As described above, according to the configuration and method of the present invention, the instruction is read from a predetermined breakpoint of the program on the ROM by the transition control means by targeting the program on the ROM. Instead, by reading an instruction for changing the preset predetermined program control from the temporary storage high-speed memory, the control of the program is transferred to the debugger, so that the program on the ROM can be debugged. .

[Brief description of the drawings]

FIG. 1 is a block diagram showing a configuration of an embodiment of the present invention.

FIG. 2 is a block diagram illustrating a configuration when an on-chip memory (OCM) is used;

[Explanation of symbols]

Reference Signs List 1 ROM 2 Program instruction storage format 3 Temporary storage high-speed memory (instruction cache) 4 CPU 5 Maintenance means 6 Instruction bus 7 Temporary storage high-speed memory instruction storage format 8 On-chip memory 9 Data side on-chip memory bus 10 Instruction side on-chip memory bus 11 Instruction bus

Claims (3)

[Claims] In a system having a rewritable memory, a maintenance means for arbitrarily rewriting the memory, and a lock means for preventing an operation of automatically updating the memory, the memory in the memory corresponding to a ROM area To
A software breakpoint is set in the ROM area by writing an instruction for changing the program control using the maintenance unit and further locking the memory using the maintenance unit so that the memory is not automatically rewritten.
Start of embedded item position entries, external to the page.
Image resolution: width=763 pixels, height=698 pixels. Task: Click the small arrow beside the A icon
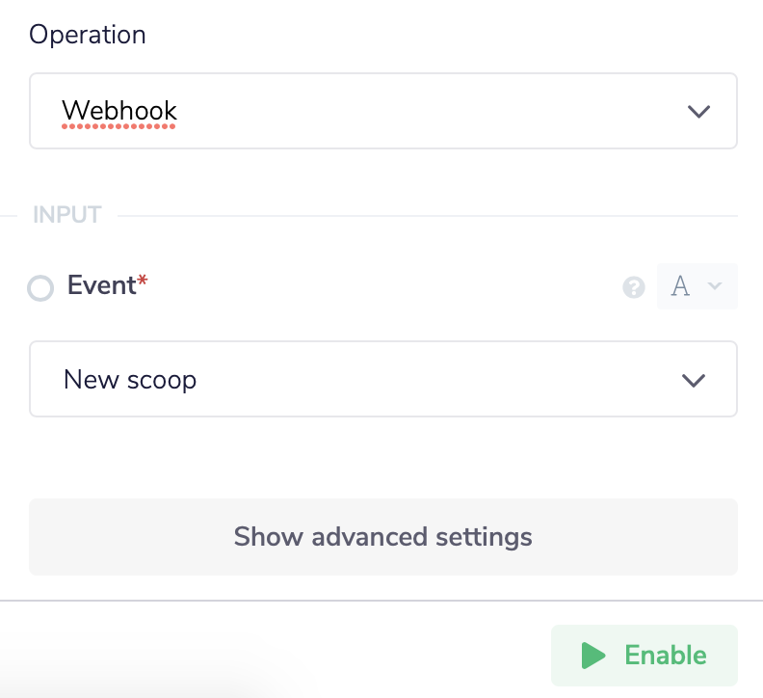714,286
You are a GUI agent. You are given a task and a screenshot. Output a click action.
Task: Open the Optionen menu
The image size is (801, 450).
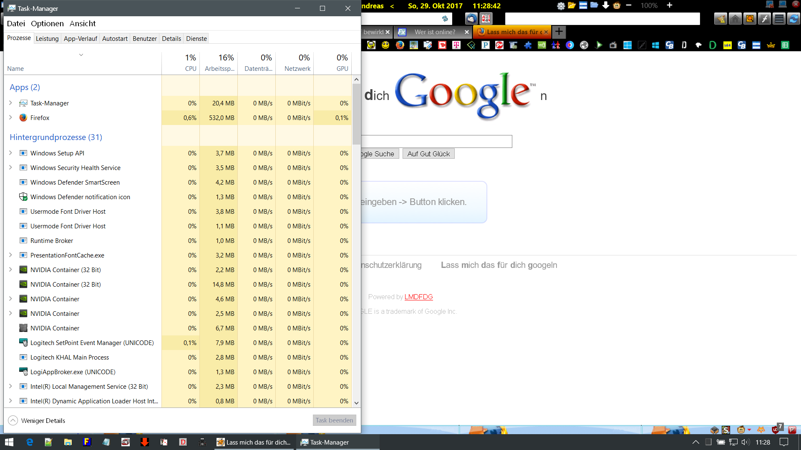47,23
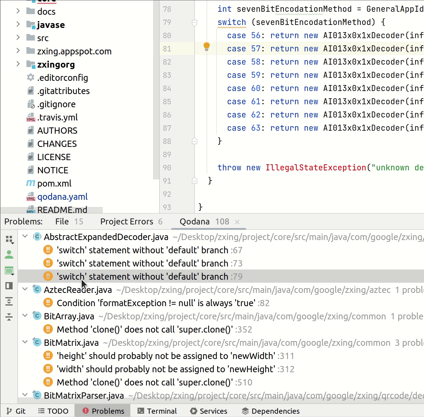Click the green user account icon
The height and width of the screenshot is (417, 424).
[x=9, y=255]
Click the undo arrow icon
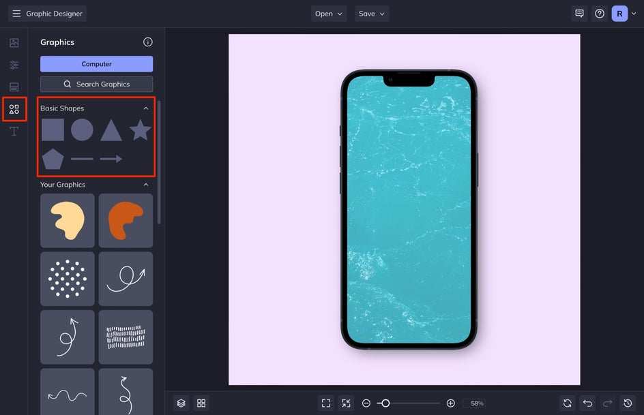The image size is (644, 415). pyautogui.click(x=588, y=403)
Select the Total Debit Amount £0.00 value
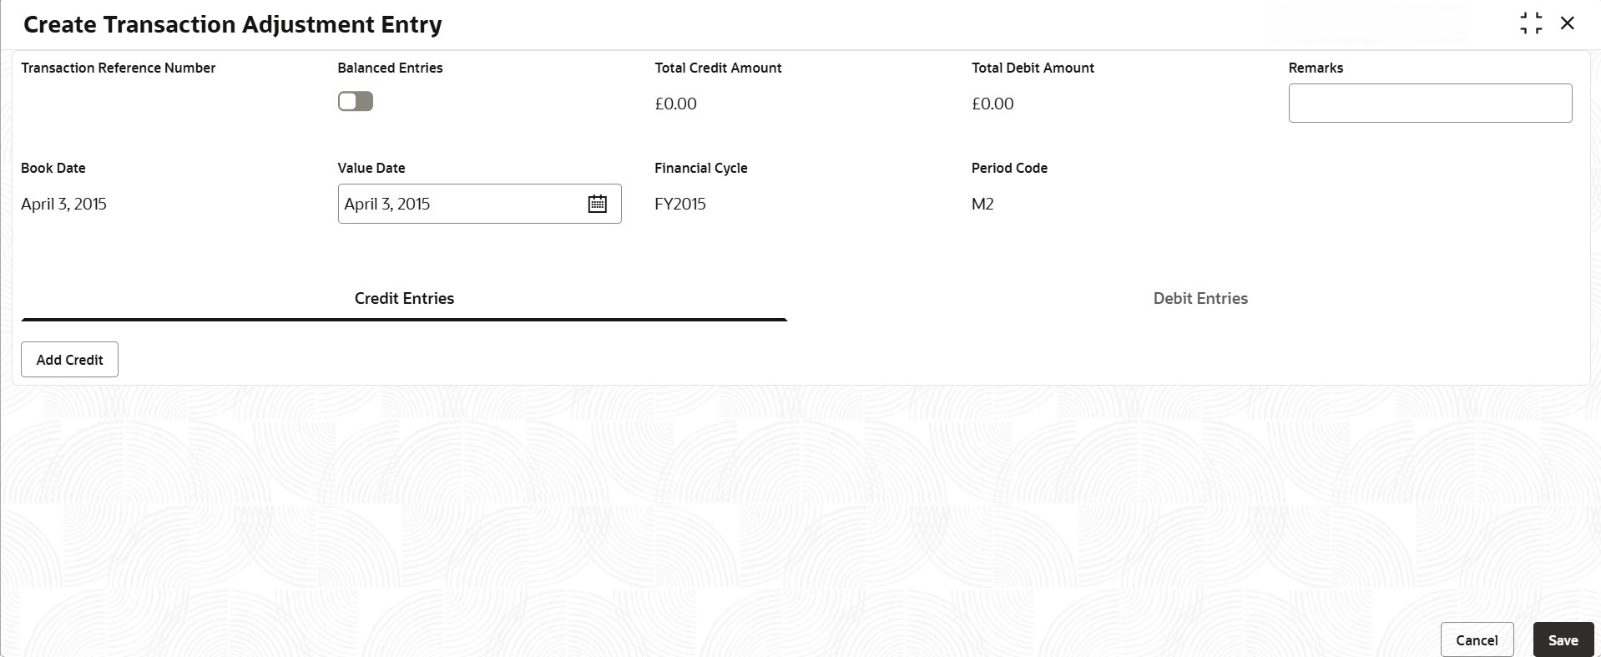The width and height of the screenshot is (1601, 657). pyautogui.click(x=992, y=104)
A program debugging method characterized by being made possible. 2. The program debugging method according to claim 1, wherein a software breakpoint can be set in a program on the ROM by using a temporary storage high-speed memory as the memory. 3. The program debugging method according to claim 1, wherein a software breakpoint can be set in a program on the ROM by using an on-chip memory from which a program instruction can be read.